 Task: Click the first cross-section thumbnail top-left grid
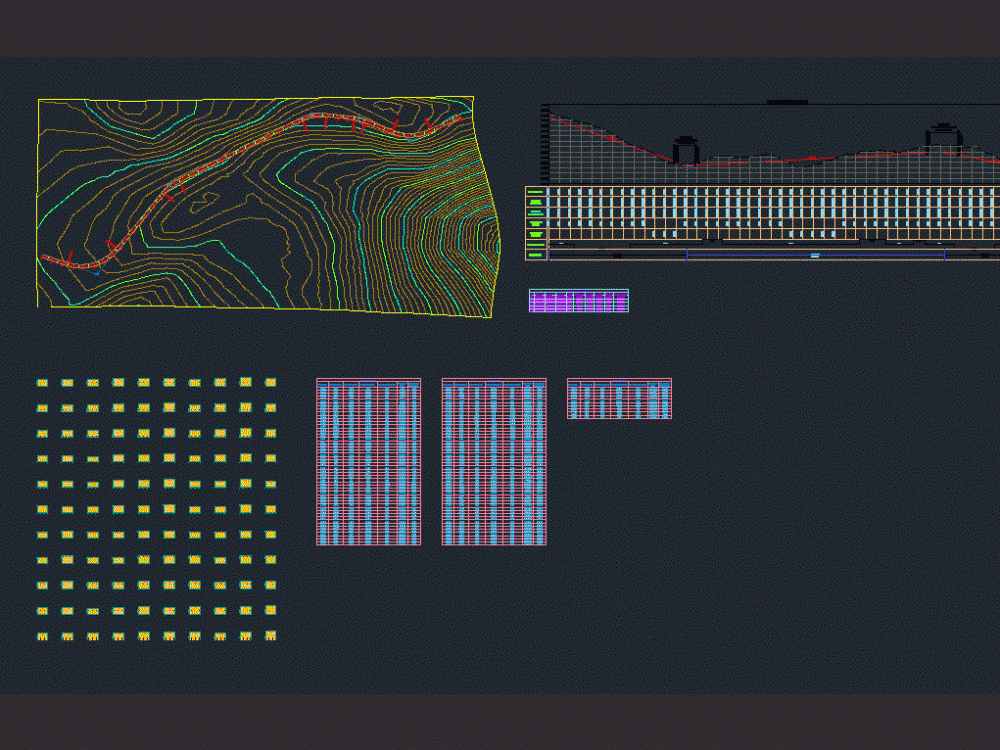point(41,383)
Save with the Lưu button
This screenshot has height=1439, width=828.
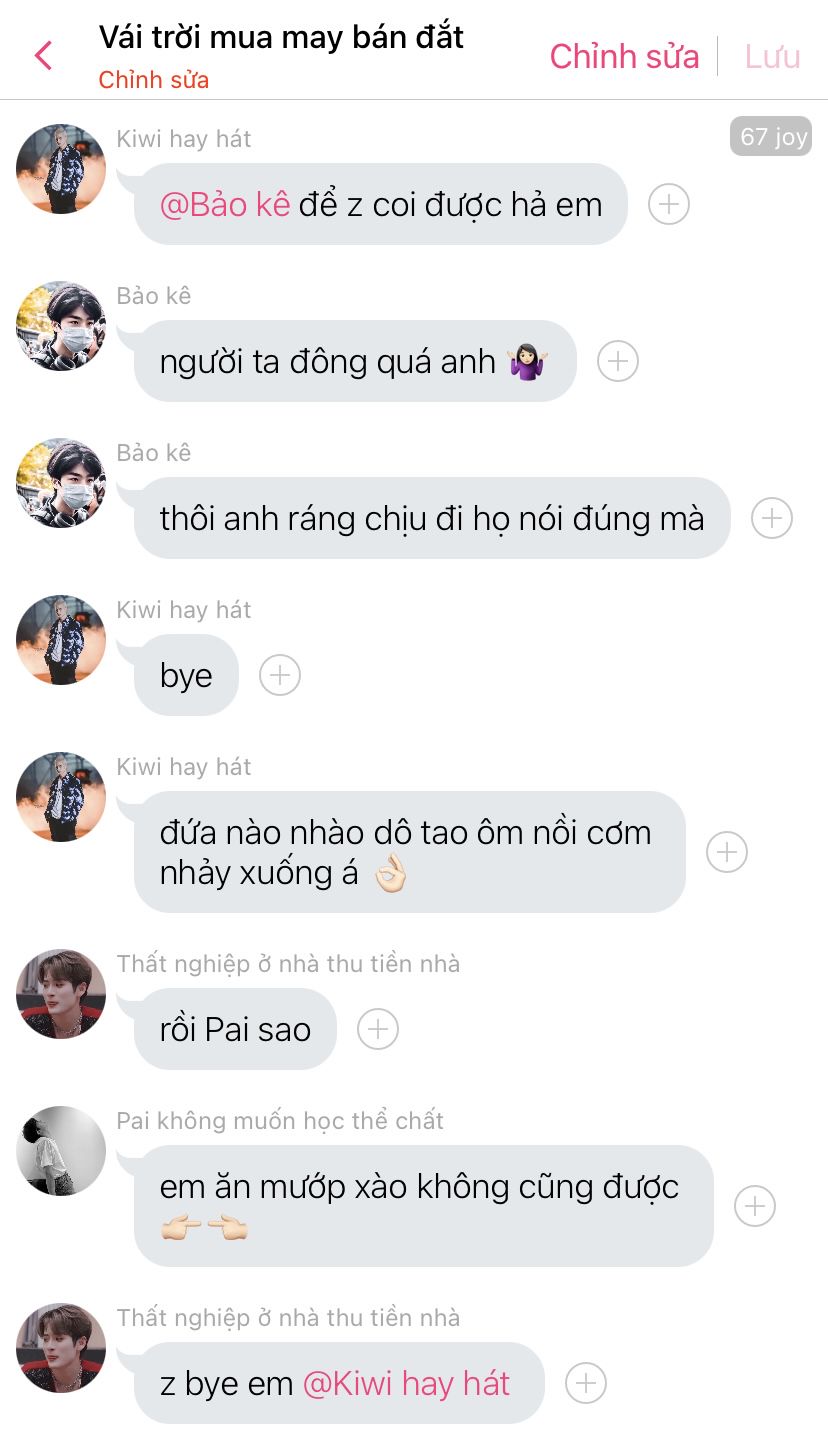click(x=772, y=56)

━━━━━━━━━━

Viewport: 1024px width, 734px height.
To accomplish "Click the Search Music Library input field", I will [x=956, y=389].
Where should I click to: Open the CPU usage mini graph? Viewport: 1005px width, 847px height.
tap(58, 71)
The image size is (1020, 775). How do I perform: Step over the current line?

━━━━━━━━━━

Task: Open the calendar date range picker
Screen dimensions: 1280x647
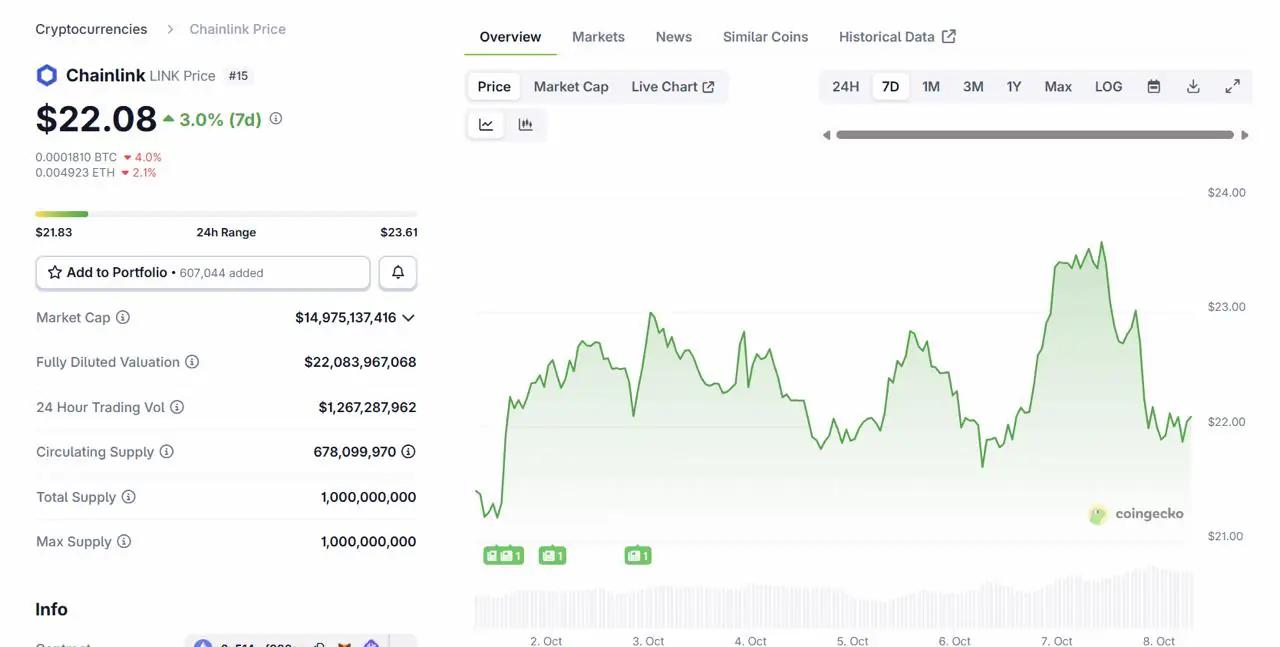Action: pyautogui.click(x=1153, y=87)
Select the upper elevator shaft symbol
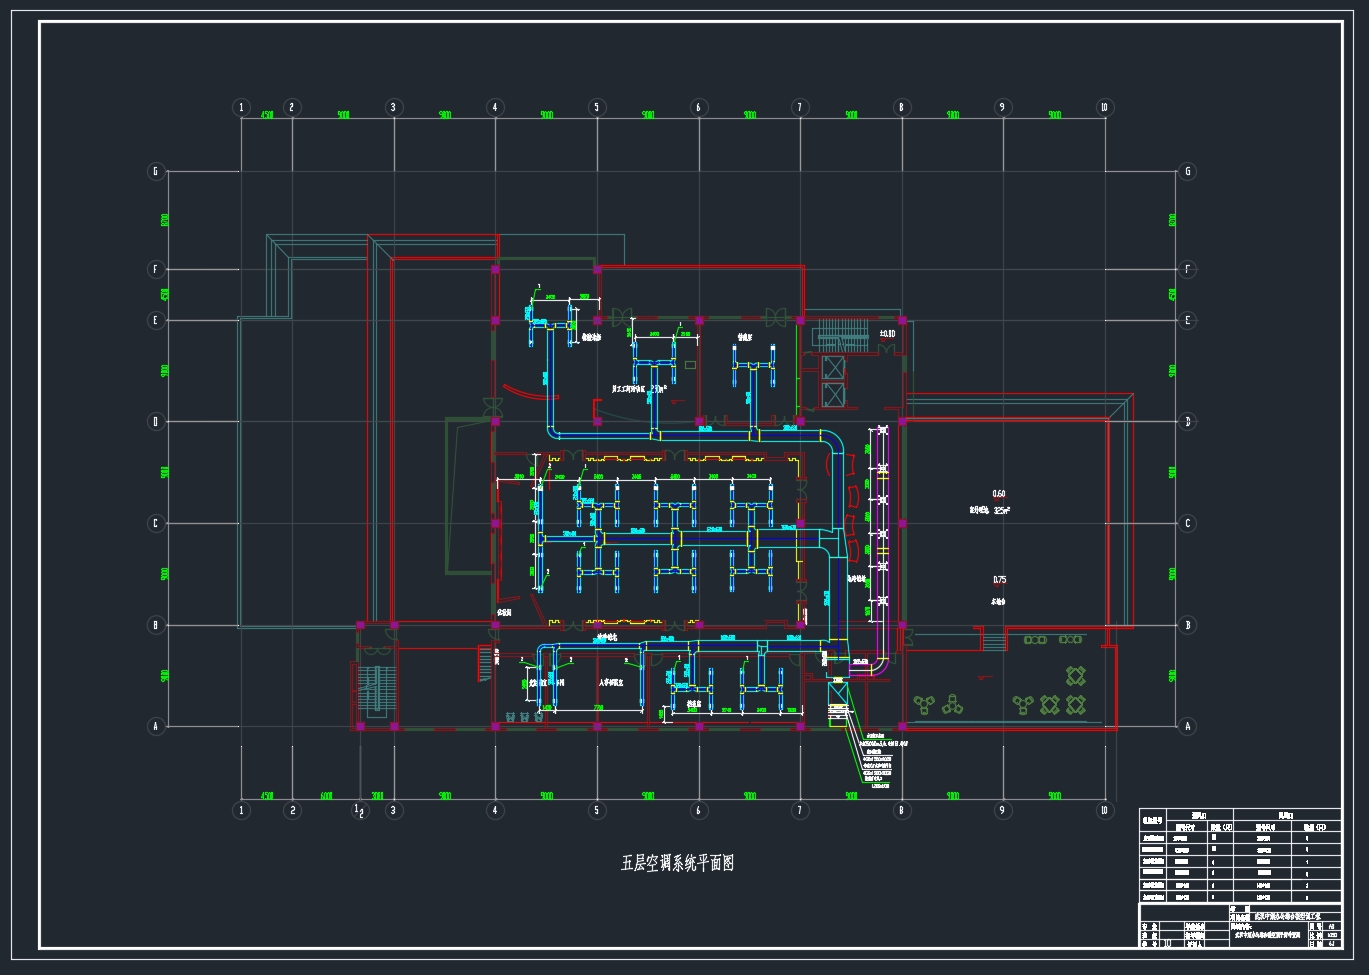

━━━━━━━━━━

(WORK TO COMPLETE) Only one stretch of the data above is needed. Restate it word for word, from the line containing "Viewport: 1024px width, 734px height." through the line containing "The image size", both ends included.

(TASK RESPONSE)
Viewport: 1024px width, 734px height.
To accomplish "Click the Search Music Library input field", I will [x=956, y=389].
Where should I click to: Open the CPU usage mini graph? Viewport: 1005px width, 847px height.
tap(58, 71)
The image size is (1020, 775). How do I perform: Step over the current line?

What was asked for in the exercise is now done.